Je voudrais maintenant conclure en revenant au Notre Père. Moi je suis je suis un fan du Notre Père et notamment du Notre Père pendant la messe. Parce que dans l’Eucharistie, tout s'y condense, tout s’y cristallise. Pourquoi est-ce que je suis un fan du Notre Père pendant la messe : nous sommes rassemblés, nous avons écouté la Parole de Dieu, nous avons fait mémoire de l'offrande du Christ au point qu'elle soit rendue présente, et là nous sommes devenus déjà le corps du Christ que nous allons recevoir pour l'être davantage, et c'est le corps du Christ qui parle.

Un de mes plus grands bonheurs de célébrant, c'est quand j'ai entamé le Notre Père, de laisser ma voix se perdre dans la voix de l'assemblée et d'entendre comme une seule voix le « je » de chacun ET de l'Eglise, dont je parlais tout à l'heure, qui dit Notre Père. Le corps du Christ est là : c'est le corps du Christ vivant, le corps du Christ présent, le corps du Christ parlant, le corps du Christ priant, le corps du Christ rayonnant.

Alors dans ce « nous » du Notre Père, qu'est-ce qu'il y a ? Il y a notre « nous » à chacun intime, unique, mystérieux, avec le Christ. C'est ton Père, Jésus, et c'est mon Père.

Imaginez le Notre Père de Marie-Madeleine, le Notre Père de Marie, le Notre Père des apôtres.

Et puis il y a le Notre Père des époux, par exemple. Quand je célébrais des mariages, j'aimais - le jour du mariage - leur dire « c'est la première fois que vous dites Notre Père en époux ».

Et puis il y a le Notre Père des parents et des enfants, c'est extraordinaire cela : les parents sont vraiment les parents de leurs enfants mais, attention, la fraternité baptismale est première, et il y a aussi une Fraternité des parents et des enfants entre eux.

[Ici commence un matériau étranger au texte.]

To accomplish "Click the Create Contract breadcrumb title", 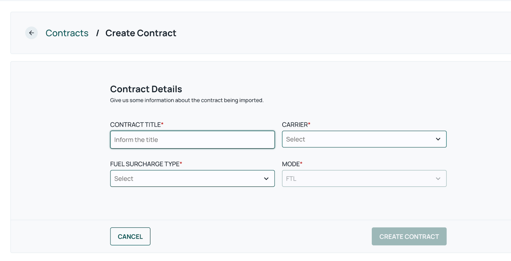I will pos(141,33).
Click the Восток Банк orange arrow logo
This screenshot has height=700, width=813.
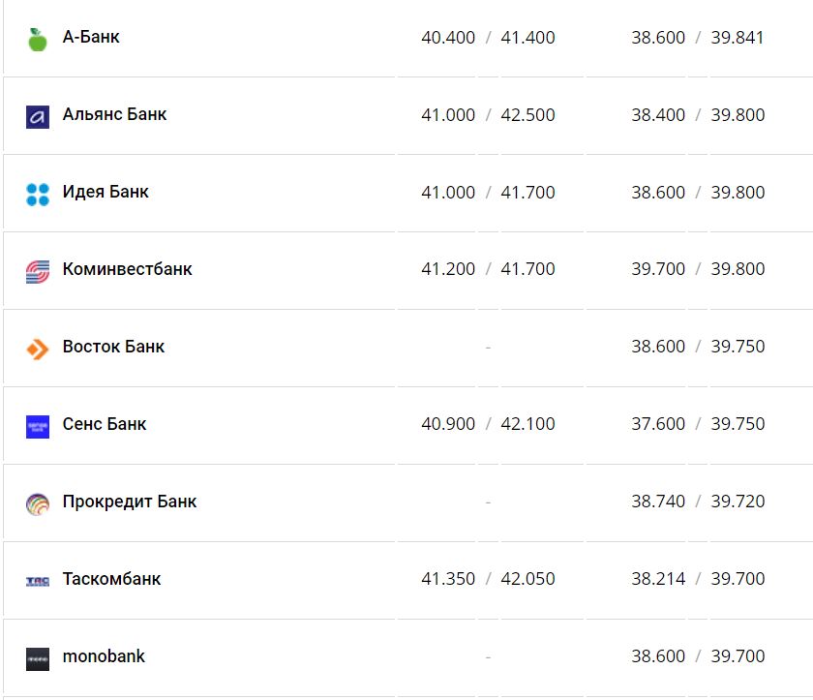tap(38, 350)
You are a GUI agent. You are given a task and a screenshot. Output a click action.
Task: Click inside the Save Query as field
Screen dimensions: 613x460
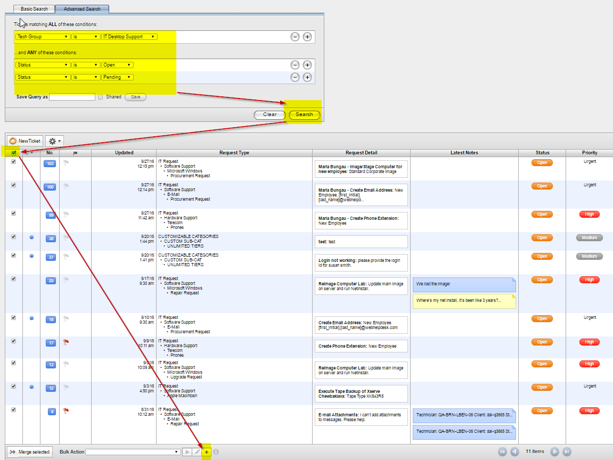[71, 97]
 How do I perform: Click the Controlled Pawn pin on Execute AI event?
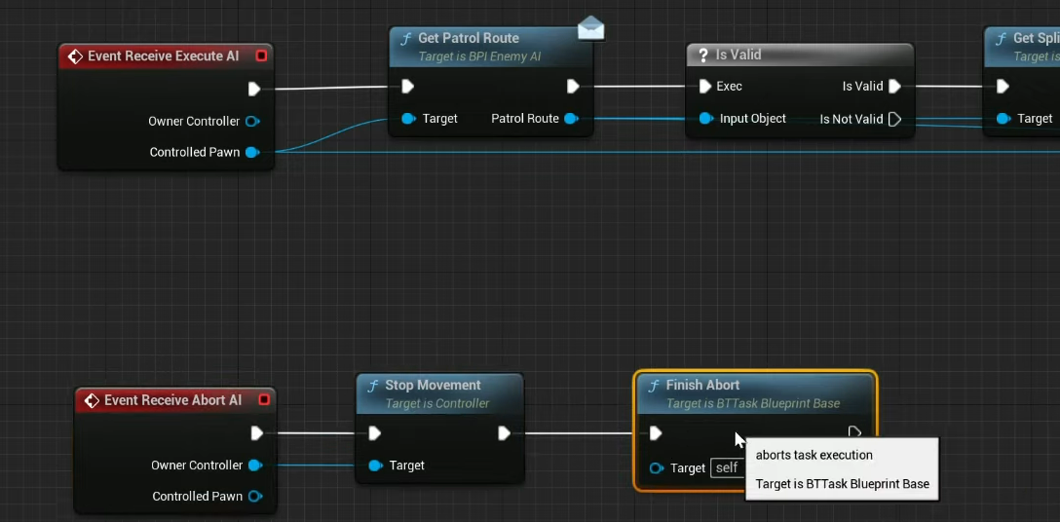coord(252,152)
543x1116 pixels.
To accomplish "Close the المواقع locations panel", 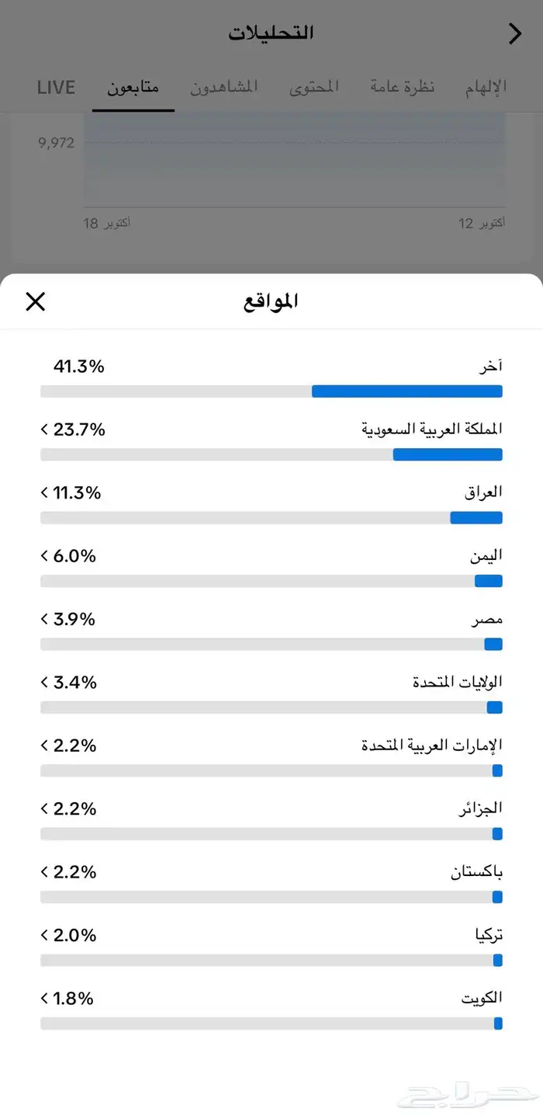I will pyautogui.click(x=35, y=301).
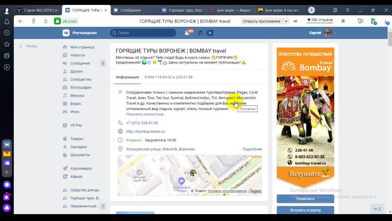Image resolution: width=392 pixels, height=221 pixels.
Task: Open the bombay-travel.ru website link
Action: (x=146, y=132)
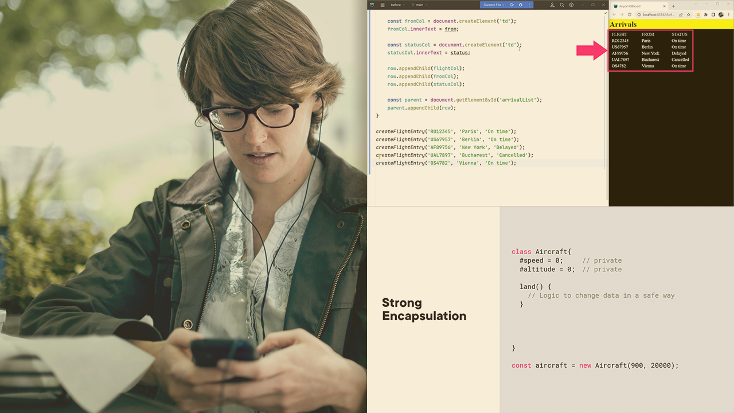Click the browser back navigation arrow
The height and width of the screenshot is (413, 734).
(614, 14)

Il y a le Notre Père d'une communauté religieuse, il y a le Notre Père d'une communauté paroissiale, il y a le Notre Père qui traverse l’abîme de la mort. Souvent quand des gens me demandent « comment puis-je éprouver la proximité de celui qui est parti ? », je réponds : l'eucharistie, bien sûr, nous fait communier au même Christ ressuscité entre ceux qui sont sur terre et ceux qui sont à la maison du Père ; mais aussi le Notre Père : incroyable densité du Notre Père qui franchit l’abîme de la mort.

Et puis il y a le Notre Père de toute l'Eglise. Il y a le Notre Père de tous les baptisés, quelle que soit leur confession : chaque fois que nous disons le Notre Père, nous contribuons à l'unité plus grande de l'Eglise ; cette unité que nous devons attendre et préparer avec énergie, l'unité de tous les baptisés.

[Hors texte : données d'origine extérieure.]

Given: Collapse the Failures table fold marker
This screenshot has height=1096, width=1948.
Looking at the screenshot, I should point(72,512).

Dans « Fratelli tutti », il y a quelque chose de la paix et de l'unité du monde entier qui est exprimée : parce que - même si tous ne se savent pas encore inconditionnellement aimés par le Père et rassemblés dans la fraternité par le Christ et par l'Esprit - tous y sont appelés, tous, par l'unité de la nature humaine, en vivent déjà quelque chose ; et donc cette fraternité universelle que le pape déploie abondamment dans Fratelli Tutti, elle est aussi donnée dans ce Notre Père.

Alors prenez le temps de méditer cela. J'avoue que de temps en temps, je commence le Notre Père, et j'aimerais m'arrêter là tellement c'est déjà d'une densité inouïe.

Ce que je vous propose, c’est de dire ensemble le Notre Père, en rendant grâce déjà pour ce don de la Fraternité, qui nous est donnée, que nous avons à construire, qui nous permet de nous accomplir chacun personnellement et en communauté, et en demandant la grâce d'être tous vraiment des serviteurs de cette fraternité qui est un des noms de l'Eglise et une des sources de son rayonnement possible - nécessaire en ce temps - pour la gloire de Dieu et le Salut du monde.